Ridge Regression Implementation

Instead of using matrix inversion (which requires LAPACK), we use data augmentation:

$$ \begin{align*} \text{Original problem:} \quad & \min |X\beta - y|^2 + \lambda|\beta|^2 \ \text{Augmented problem:} \quad & \min \left|\begin{bmatrix} X \ \sqrt{\lambda}I \end{bmatrix}\beta - \begin{bmatrix} y \ 0 \end{bmatrix}\right|^2 \end{align*} $$

This allows us to use standard OLS solvers (Linfa's pure Rust QR decomposition) without external dependencies.

API Reference

Core Functions

manual_apply

pub fn manual_apply(
    drivers: &[Vec<f64>],
    profiles: &[ManualProfile],
) -> Result<Vec<f64>, FirError>

Apply manual FIR profiles to drivers.

Arguments:

  • drivers: Slice of driver time series (all must have same length)
  • profiles: Slice of FIR profiles (must match number of drivers)

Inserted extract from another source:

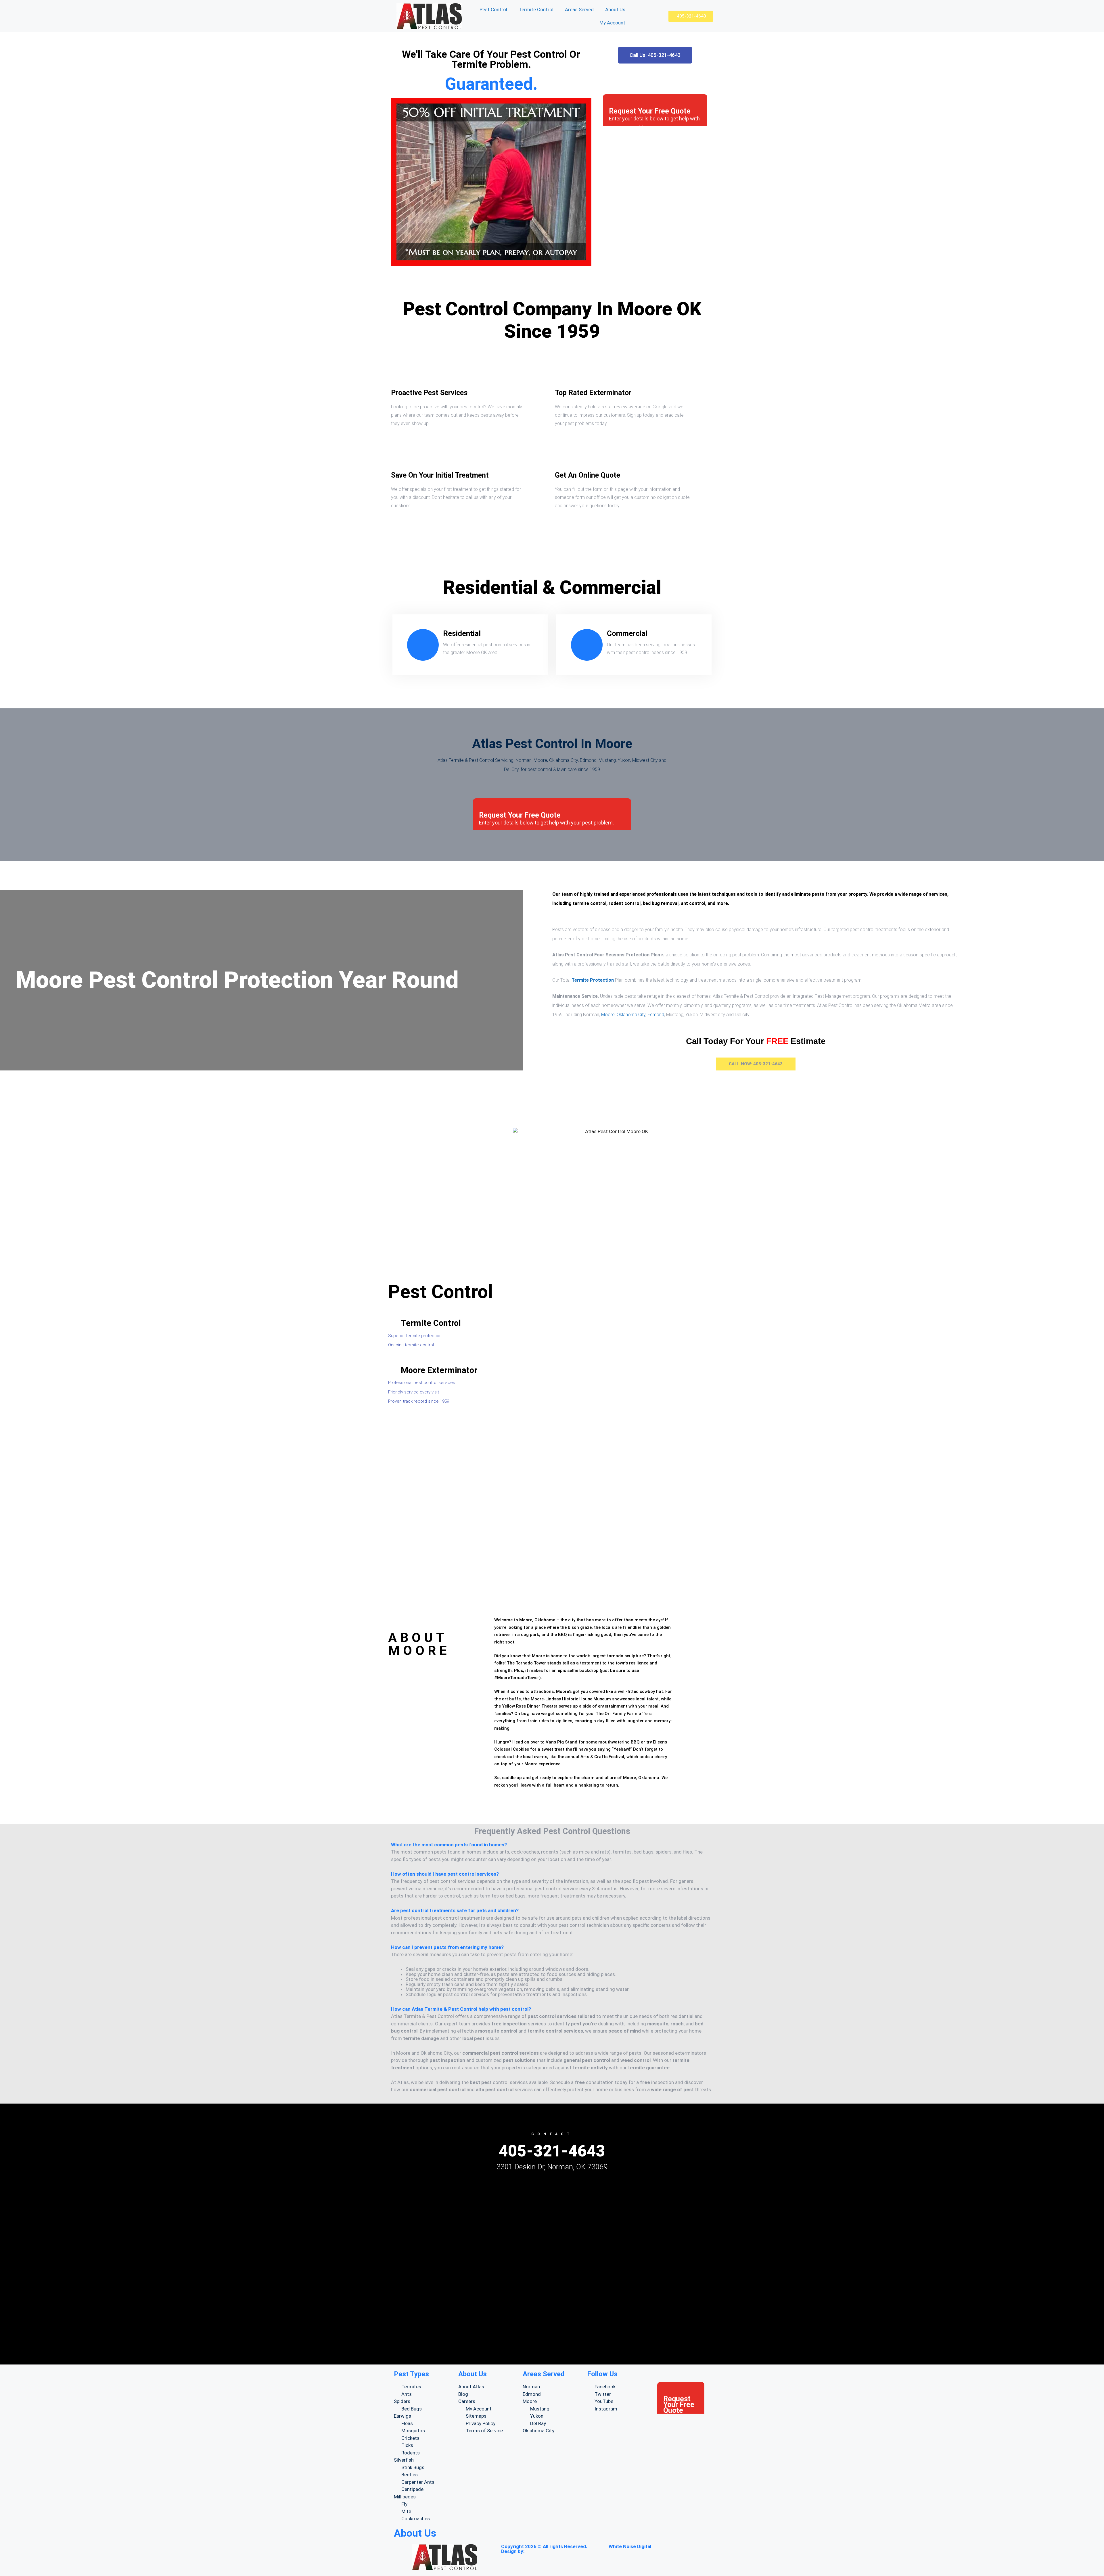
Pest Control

Returns: Synthetic balance time series (same length as inputs)

Errors:

  • FirError::LengthMismatch if drivers/profiles counts differ or drivers have different lengths
  • FirError::EmptyInput if no drivers provided

fit_ols

pub fn fit_ols(
    drivers: &[Vec<f64>],
    target: &[f64],
    lags: &[Lag],
    opts: &OlsOptions,
) -> Result<OlsFit, FirError>

Estimate FIR taps from historical data using OLS.

Arguments:

  • drivers: Slice of driver time series
  • target: Target working capital series to fit
  • lags: Per-driver lag lengths (e.g., &[3, 2] for 3 lags on driver 1, 2 on driver 2)
  • opts: Fitting options (intercept, ridge, non-negativity)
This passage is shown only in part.